I have submitted several jobs on the shared-gpu. When running squeue, under the nodelist I get the following reason:
(ReqNodeNotAvail, UnavailableNodes:gpu[002-004,008-010])
Usually I don’t get this, it just writes (Priority) and waits until the job can run.
I checked the other jobs under squeue and nobody is using these nodes on the shared gpu at the moment (though other nodes are being used).
Is this normal behavior? I think I had this message already once in the past, but after some time it just went away and the jobs started running.
p.s.: I tried cancelling and resubmitting the jobs. Same thing happens. Here is the script I use with sbatch:
update: the reason under nodelist now changed to (Priority), but not yet running. So I guess there won’t be a problem and they will run soon. But still, I don’t understand what’s the difference between waiting in the queue with Priority and with ReqNodeNotAvail.
I think part of the problem is that GPU002-GPU004 are in DRAIN/DRAINING state. I think when all nodes are down, as opposed to being occupied with other jobs, you get the reason seen previously. So I would assume some of the other nodes that you have requested are now available, and thus the reason is now Priority.
However, the three nodes above are still down and have been for quite some time (I was experiencing the same behaviour as you, and was waiting to see if they came back online over night).
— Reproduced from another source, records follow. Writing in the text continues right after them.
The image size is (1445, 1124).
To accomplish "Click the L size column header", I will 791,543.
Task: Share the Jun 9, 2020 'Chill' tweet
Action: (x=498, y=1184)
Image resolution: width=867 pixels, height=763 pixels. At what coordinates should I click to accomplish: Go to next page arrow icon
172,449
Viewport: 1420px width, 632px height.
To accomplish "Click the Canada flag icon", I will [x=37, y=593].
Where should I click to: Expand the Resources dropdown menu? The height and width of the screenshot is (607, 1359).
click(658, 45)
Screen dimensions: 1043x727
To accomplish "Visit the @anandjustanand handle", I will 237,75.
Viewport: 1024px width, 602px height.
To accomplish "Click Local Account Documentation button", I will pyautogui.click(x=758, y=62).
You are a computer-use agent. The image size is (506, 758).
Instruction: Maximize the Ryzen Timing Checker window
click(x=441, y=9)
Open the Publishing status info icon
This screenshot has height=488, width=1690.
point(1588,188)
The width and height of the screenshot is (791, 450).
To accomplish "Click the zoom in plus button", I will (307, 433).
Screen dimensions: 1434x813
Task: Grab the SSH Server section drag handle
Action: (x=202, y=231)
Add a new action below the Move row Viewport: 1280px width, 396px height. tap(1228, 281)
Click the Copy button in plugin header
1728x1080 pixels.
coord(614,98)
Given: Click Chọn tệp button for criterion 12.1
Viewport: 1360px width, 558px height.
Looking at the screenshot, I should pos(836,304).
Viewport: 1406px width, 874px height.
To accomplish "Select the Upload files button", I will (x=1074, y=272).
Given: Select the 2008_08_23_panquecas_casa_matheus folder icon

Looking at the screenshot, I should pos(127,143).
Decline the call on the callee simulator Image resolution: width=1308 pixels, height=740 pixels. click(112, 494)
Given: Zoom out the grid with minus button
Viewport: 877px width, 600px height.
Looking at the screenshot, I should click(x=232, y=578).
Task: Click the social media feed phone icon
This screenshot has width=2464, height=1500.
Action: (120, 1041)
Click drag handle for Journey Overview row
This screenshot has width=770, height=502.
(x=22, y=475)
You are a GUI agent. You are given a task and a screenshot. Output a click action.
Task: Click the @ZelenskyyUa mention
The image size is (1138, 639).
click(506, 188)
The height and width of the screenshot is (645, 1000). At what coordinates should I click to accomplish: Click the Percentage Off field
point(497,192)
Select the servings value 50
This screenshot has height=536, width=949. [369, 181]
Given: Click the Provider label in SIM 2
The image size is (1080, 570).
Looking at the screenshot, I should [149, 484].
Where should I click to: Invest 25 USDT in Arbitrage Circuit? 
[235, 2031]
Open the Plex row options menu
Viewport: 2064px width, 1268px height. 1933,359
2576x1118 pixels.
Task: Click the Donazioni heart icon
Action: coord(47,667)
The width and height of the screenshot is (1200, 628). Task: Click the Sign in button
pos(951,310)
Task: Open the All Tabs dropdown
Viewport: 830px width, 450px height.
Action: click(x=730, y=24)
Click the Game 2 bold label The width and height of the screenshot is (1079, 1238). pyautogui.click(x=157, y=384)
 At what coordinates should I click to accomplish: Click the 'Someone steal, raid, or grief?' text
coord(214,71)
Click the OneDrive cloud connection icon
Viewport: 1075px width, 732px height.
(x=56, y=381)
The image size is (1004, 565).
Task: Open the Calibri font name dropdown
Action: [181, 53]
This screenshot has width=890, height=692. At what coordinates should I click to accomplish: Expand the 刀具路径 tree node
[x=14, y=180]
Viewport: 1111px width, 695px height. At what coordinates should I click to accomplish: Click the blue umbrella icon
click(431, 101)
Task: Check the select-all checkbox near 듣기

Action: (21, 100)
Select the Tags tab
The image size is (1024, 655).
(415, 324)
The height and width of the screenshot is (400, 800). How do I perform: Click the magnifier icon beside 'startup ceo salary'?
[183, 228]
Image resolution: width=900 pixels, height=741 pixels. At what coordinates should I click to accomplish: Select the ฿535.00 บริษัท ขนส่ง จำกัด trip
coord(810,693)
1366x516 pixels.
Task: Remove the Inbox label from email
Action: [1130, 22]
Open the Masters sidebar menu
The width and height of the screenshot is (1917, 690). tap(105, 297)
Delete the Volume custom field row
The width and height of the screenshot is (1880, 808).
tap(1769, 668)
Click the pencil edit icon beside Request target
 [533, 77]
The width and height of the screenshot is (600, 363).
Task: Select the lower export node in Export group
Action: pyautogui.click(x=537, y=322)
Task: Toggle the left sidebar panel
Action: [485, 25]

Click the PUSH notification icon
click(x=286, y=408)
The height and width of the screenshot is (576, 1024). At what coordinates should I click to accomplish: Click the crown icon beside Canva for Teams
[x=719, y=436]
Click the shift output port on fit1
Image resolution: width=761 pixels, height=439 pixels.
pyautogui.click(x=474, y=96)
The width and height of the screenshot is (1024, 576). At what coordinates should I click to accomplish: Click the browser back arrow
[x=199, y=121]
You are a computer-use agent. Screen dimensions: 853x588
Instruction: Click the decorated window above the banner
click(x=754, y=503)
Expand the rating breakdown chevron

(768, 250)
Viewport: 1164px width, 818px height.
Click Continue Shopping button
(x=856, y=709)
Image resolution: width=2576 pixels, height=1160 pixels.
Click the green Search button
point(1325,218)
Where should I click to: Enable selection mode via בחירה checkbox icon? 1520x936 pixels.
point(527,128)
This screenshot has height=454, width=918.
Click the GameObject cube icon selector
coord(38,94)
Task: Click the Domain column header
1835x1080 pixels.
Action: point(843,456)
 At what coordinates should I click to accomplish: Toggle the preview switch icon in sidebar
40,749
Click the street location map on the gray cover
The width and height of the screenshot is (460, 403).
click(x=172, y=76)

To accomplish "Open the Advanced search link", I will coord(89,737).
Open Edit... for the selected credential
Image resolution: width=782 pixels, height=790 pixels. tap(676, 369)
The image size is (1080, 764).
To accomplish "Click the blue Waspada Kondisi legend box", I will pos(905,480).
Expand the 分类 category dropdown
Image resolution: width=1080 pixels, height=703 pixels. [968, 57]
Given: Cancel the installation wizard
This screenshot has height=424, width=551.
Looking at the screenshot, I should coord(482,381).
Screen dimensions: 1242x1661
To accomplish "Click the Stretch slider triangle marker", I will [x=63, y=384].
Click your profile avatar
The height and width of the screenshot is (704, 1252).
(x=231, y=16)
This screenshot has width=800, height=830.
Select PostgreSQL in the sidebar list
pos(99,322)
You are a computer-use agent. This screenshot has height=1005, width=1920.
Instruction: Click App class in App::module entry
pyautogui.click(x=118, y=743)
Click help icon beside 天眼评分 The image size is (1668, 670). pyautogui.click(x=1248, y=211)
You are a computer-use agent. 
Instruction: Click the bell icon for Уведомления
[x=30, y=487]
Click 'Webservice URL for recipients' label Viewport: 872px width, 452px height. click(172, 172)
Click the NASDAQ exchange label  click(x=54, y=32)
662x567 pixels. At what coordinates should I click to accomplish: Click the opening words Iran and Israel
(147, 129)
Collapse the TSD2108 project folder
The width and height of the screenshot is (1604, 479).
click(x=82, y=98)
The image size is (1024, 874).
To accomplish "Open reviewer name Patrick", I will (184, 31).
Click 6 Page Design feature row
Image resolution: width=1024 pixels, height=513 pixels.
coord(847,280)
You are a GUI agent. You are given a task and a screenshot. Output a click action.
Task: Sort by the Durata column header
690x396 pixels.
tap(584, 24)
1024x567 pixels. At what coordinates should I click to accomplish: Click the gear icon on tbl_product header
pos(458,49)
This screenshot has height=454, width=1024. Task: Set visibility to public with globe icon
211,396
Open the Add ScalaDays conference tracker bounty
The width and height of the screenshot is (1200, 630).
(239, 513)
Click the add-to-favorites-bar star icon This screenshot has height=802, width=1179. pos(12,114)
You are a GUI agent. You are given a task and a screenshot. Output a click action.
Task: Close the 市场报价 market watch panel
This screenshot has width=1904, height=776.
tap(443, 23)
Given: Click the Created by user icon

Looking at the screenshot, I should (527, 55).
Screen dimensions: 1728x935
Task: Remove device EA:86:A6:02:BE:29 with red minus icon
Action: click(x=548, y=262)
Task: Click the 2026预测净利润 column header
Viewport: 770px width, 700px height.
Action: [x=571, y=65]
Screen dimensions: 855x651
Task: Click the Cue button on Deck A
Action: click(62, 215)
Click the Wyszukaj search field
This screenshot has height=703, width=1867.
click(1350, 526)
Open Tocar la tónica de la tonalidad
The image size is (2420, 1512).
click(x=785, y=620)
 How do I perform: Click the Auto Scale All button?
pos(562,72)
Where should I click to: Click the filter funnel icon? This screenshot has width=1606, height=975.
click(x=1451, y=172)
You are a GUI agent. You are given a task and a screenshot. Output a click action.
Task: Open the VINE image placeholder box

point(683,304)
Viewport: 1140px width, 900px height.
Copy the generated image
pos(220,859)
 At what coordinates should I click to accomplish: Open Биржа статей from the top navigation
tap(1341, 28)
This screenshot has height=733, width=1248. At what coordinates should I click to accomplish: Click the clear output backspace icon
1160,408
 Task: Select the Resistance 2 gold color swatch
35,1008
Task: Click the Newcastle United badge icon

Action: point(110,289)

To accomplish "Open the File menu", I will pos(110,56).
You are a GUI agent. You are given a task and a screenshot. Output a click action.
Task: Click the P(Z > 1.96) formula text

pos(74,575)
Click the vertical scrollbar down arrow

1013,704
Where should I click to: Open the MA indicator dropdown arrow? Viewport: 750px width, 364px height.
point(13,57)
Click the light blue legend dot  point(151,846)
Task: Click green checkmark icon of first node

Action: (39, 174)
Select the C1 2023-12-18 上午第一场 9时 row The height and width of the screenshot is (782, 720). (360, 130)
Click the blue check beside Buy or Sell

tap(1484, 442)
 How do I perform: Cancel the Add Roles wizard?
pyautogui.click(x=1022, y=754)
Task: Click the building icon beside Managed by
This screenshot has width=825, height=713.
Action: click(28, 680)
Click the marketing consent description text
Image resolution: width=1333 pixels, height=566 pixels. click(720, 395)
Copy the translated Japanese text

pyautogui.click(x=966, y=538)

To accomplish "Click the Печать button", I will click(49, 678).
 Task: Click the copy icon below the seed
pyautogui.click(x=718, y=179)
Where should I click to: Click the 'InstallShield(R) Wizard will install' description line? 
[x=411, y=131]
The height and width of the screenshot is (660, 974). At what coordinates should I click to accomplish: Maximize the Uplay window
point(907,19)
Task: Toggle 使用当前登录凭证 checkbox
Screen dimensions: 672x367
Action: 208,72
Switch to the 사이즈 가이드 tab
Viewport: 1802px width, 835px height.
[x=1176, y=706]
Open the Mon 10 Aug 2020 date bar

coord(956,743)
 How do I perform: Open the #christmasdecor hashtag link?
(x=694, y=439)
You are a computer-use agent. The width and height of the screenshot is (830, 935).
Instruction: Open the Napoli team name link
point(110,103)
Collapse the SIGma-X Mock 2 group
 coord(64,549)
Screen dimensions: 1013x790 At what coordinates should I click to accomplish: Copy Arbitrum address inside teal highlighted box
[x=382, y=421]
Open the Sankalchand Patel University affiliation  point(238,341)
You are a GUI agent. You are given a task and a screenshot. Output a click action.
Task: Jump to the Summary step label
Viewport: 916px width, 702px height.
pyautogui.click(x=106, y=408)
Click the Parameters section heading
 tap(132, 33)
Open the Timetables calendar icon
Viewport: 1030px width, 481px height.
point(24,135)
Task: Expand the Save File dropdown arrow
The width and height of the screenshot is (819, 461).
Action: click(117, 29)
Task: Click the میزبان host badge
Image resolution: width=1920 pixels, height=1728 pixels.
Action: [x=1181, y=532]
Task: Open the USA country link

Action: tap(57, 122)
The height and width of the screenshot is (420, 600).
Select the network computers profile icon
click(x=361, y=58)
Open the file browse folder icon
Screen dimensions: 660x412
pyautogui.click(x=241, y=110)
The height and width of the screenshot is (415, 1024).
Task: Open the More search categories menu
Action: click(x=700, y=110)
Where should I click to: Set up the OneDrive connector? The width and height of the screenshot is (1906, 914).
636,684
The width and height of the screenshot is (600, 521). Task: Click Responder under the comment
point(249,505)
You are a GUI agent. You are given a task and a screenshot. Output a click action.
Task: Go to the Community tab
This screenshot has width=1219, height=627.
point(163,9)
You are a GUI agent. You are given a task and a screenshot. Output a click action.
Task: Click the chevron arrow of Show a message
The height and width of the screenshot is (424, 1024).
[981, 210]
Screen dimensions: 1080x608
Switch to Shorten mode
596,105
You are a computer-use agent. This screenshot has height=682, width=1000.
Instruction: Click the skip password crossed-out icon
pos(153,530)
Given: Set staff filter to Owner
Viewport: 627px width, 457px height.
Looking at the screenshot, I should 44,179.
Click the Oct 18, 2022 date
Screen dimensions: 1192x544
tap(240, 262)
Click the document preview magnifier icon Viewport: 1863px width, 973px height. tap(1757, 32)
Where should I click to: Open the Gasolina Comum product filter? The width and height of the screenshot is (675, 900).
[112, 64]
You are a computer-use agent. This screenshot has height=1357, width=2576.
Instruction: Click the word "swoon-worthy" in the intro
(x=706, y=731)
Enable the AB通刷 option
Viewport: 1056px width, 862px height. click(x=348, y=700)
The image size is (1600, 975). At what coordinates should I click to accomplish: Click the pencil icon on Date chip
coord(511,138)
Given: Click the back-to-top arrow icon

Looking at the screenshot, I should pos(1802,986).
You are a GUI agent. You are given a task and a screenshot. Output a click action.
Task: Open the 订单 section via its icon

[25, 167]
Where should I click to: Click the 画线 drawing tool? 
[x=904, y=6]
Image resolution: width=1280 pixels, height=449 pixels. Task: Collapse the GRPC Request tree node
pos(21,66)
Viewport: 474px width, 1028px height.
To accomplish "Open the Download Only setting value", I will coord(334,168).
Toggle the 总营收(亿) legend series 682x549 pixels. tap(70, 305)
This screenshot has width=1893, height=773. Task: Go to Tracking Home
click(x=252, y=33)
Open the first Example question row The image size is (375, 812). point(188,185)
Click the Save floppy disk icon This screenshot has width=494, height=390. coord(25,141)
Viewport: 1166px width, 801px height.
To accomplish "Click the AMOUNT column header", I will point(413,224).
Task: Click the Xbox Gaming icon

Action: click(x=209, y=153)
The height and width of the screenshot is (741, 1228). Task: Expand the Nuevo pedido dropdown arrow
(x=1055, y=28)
gpu[002-003] were put on DRAIN yesterday afternoon since I was expecting to add the 8x new RTX GPUs today (I am at UniDufour), unfortunately we received a parcel, but not these GPUs.
gpu[004] is in DRAIN since last Thursday given that the CPU frequency dropped after one PSU broke, we got the replacement in the parcel above and I am replacing it.
FYI, the reason and from when a specific node is in DRAIN is available to everyone:
capello@login2:~$ scontrol show Node=gpu002 | grep Reason
Reason=change-GPU [root@2020-06-09T14:53:22]
capello@login2:~$ scontrol show Node=gpu003 | grep Reason
Reason=change-GPU [root@2020-06-09T14:53:25]
capello@login2:~$ scontrol show Node=gpu004 | grep Reason
Reason=issues-1298 [root@2020-06-04T17:47:06]
capello@login2:~$